No guts, no glory. That’s how Goldson explains it. Relentless football at its finest is his calling card. It’s impressive, too. So much so, the 49ers six-year veteran drafted by the club in the fourth round of the 2007 NFL Draft, says he fields texts from former safeties congratulating him for his recent accomplishments with the 49ers. “I’m getting calls from vets, no longer in the game, like, ‘I really respect what you’re doing out there – you’re a heck of a player,’” says Goldson. “Stuff like that is real cool.”
Whitner certainly respects it. In fact, the hard-hitting safety says Goldson is the best player he’s played beside in his football career. “He’s free-spirited,” says Whitner, “He comes to work and has fun playing the game. You can see it when he’s out there. It’s a pleasure to play with him, he’s someone that you know is going to be ready game in and game out, practice in and practice out.”
The respect is more than mutual. Both gifted players share the same passion for the game. Whitner says it’s his No. 1 hobby and the same can be said for Goldson. Both safeties love the game pure and simple. “He’s a real student of the game,” Goldson says of Whitner. “He’s really into his study habits and making the game easy, especially in practice and it shows. You look at his notepad and it’s full. He’s studying film on his way to the stadium and when we’re in the locker room, before we even get on the field.”
Goldson shares a similar passion for film review, but also considers himself to be more an instinctual player. Both methods have led to the 49ers producing consistent performances on Sunday. Through 13 weeks of the NFL season, San Francisco has played five games without allowing a touchdown. Much of that success is a credit to the players thriving in Fangio’s detailed vision for the defense.
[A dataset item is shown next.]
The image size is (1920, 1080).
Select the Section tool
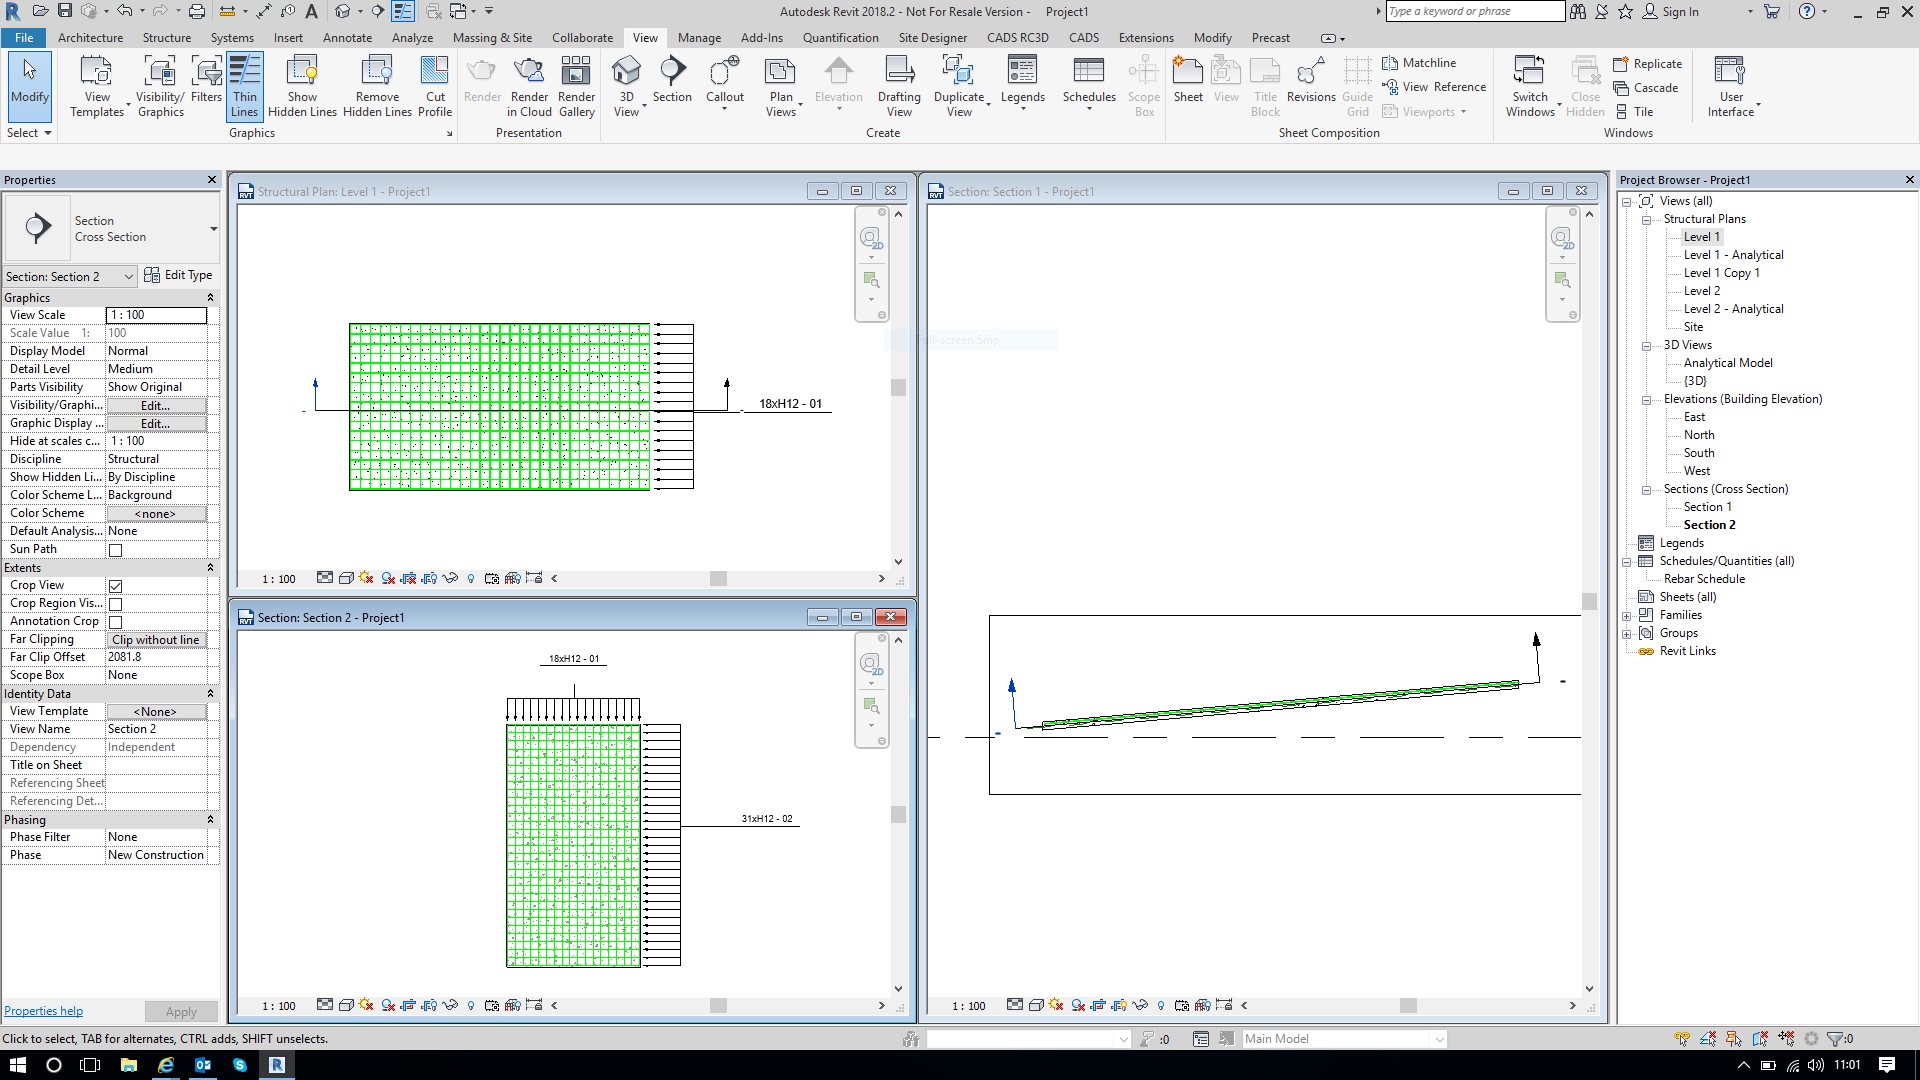pyautogui.click(x=672, y=80)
“His system is now our system,” says Goldson, who has nine interceptions in 28 games playing for Fangio. “As the safeties, we have to get guys lined up, we have to make calls. We play a big part in it, just like everyone on our defense. I think with it being our second year in it, we’re real comfortable. It allows us to play fast because we know what we’re doing.”
So while the 49ers safeties continue to thrive the longer they play together in Fangio’s system, it’s only natural that their style of play be acknowledged for its contributions to the team’s recent success. It also serves to be a teaching ground for young football players who aspire to be in Whitner and Goldson’s shoes one day.
“If I had to say anything to the young kids out there that watch me and Dashon and watch our defense, the first thing is to be safety-conscious,” says Whitner. “We want the kids to know you have to play the game safe. I’m saying be smart, keep your head up, keep your eyes up. You never want to compromise your neck or your spine or anything like that.”
Being the modern day Ronnie Lotts for the 49ers Faithful isn’t really a problem to the tandem, even if Goldson is quick to downplay similarities to the legendary safety. “I know a lot of guys try to compare to me but there’s no way I can compare to him,” says Goldson. “I’m just trying to make a path for myself and do what I’ve got to do. What he did here was awesome. What I’m trying to do here is win football games and get to his status.”
There’s no question the 49ers safeties are some of the most passionate football players you will find in the locker room, or in any city for that matter. It’s infectious and translates on Sundays. Whitner can’t fake it. He loves the game.
“Grinding for one common goal,” he says, “that’s where my passion comes from.”
And from hearing that “WHOOOOOOOOOOO!” on Sundays.